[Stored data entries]
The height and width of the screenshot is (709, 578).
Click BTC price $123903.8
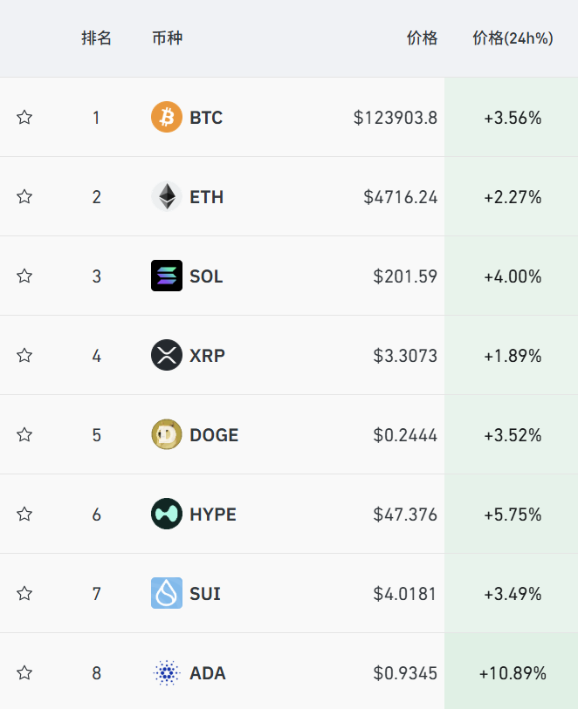pos(396,117)
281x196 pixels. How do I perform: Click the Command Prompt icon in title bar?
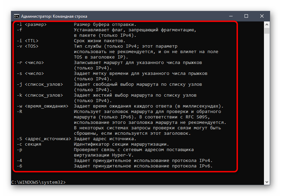click(16, 16)
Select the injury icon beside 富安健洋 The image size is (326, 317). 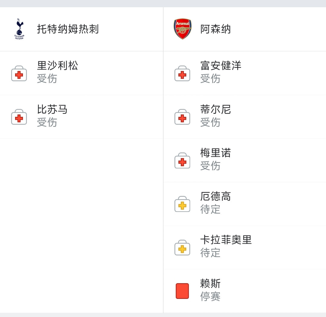click(182, 73)
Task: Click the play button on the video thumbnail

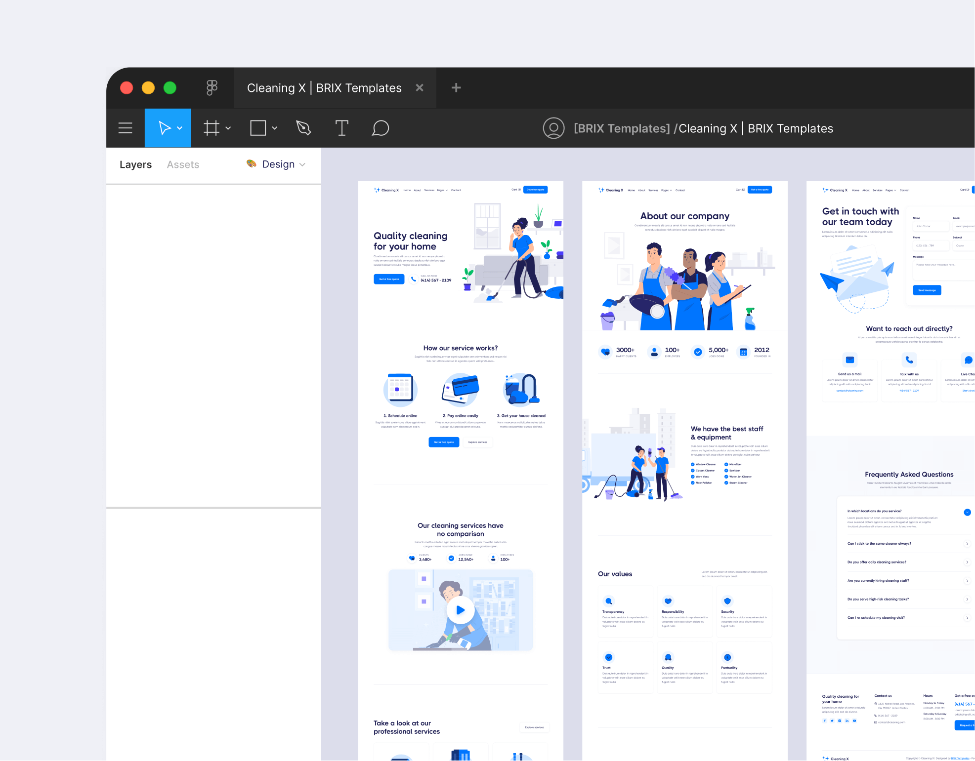Action: [460, 610]
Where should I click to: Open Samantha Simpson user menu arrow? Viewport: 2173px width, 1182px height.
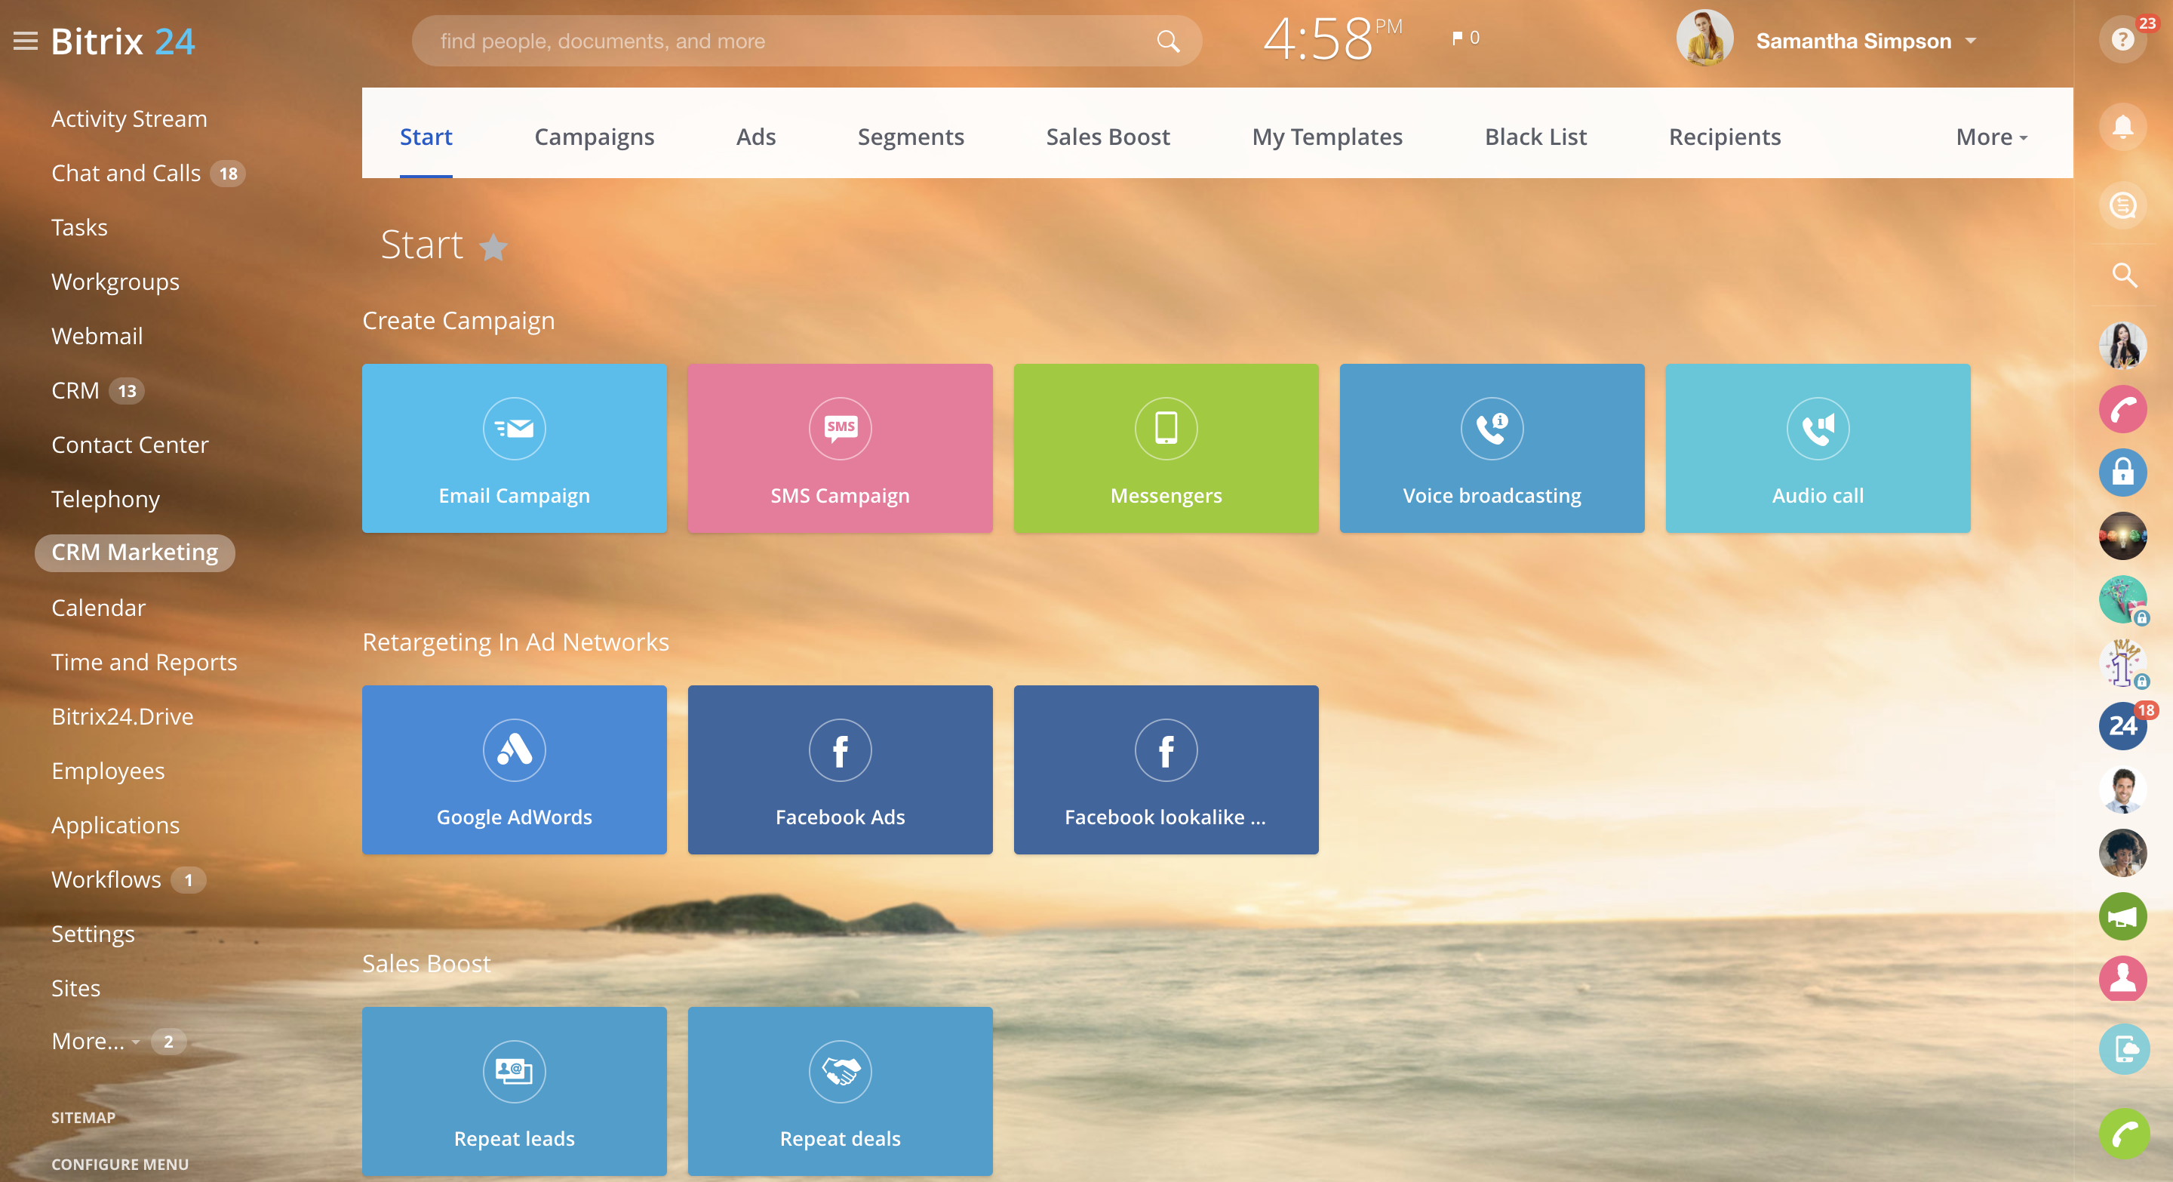pos(1971,40)
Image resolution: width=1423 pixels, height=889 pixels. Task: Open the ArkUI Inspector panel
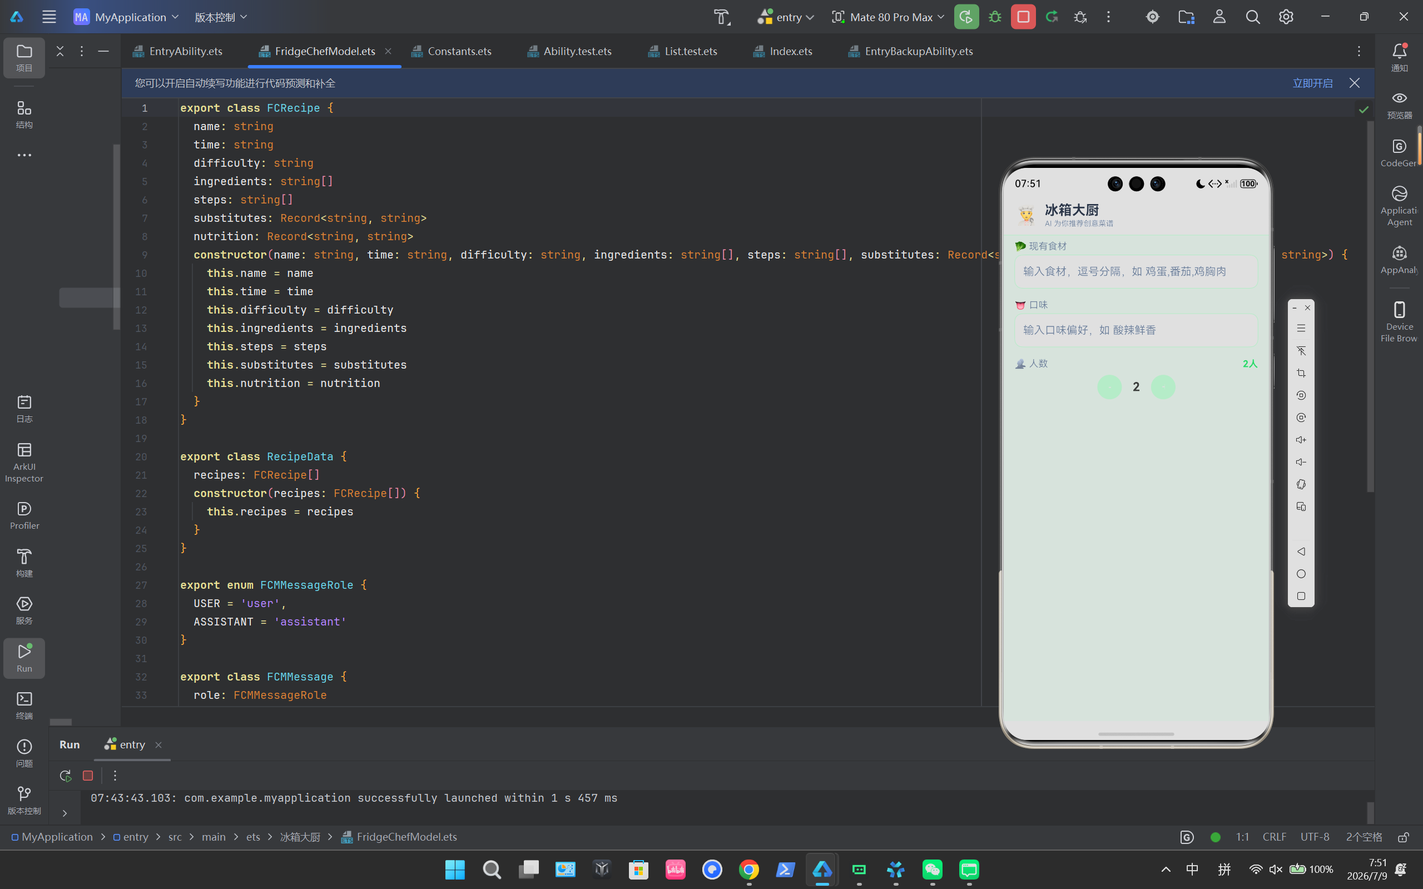pos(24,462)
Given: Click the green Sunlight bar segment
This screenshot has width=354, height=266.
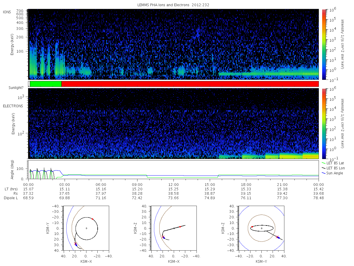Looking at the screenshot, I should coord(45,84).
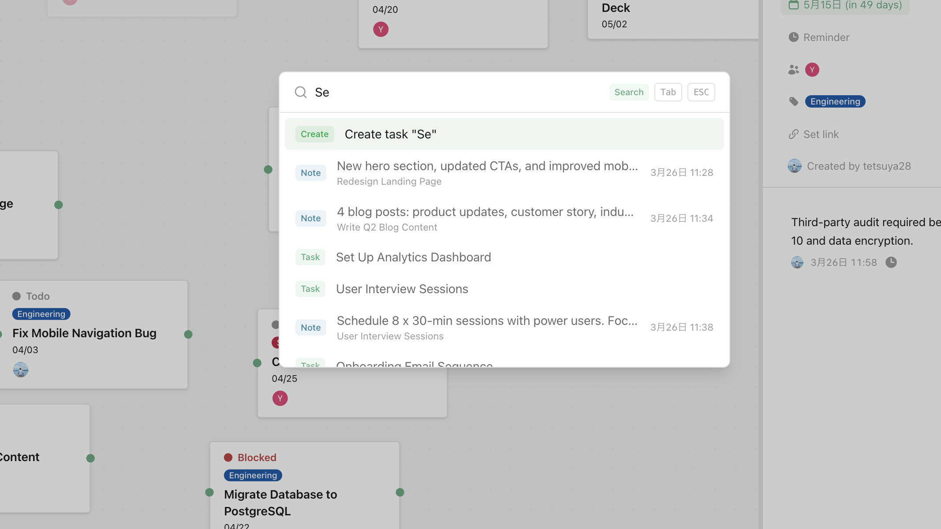
Task: Click the tetsuya28 creator avatar
Action: point(795,166)
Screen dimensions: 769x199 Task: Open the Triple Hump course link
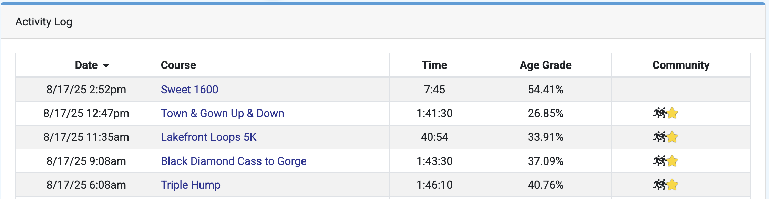[x=191, y=185]
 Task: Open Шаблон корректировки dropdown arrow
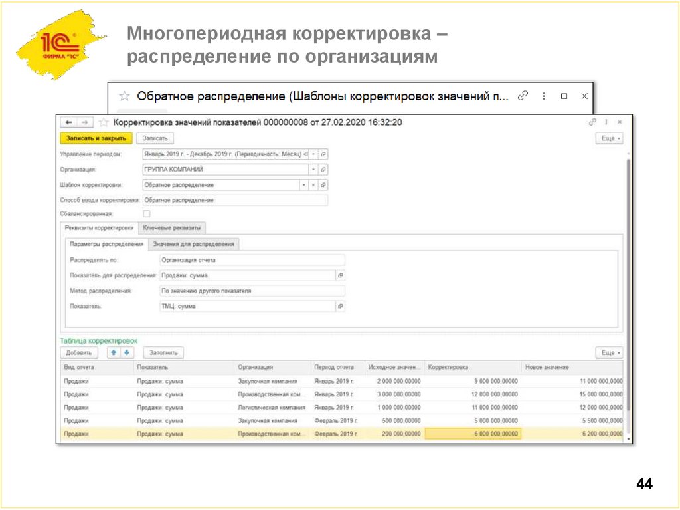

* _THE TASK_
Format the material from the line containing "Screen dimensions: 769x199" through the end as a Markdown table with the columns Number and Entry, one row per line and blank lines left out. Leave the pictures out of the table.

* _OUTPUT FOR THIS EXERCISE_
| Number | Entry |
|---|---|
| 1 | Screen dimensions: 769x199 Task: Open the Triple Hump course link |
| 2 | [x=191, y=185] |
| 3 |  Task: Open Шаблон корректировки dropdown arrow |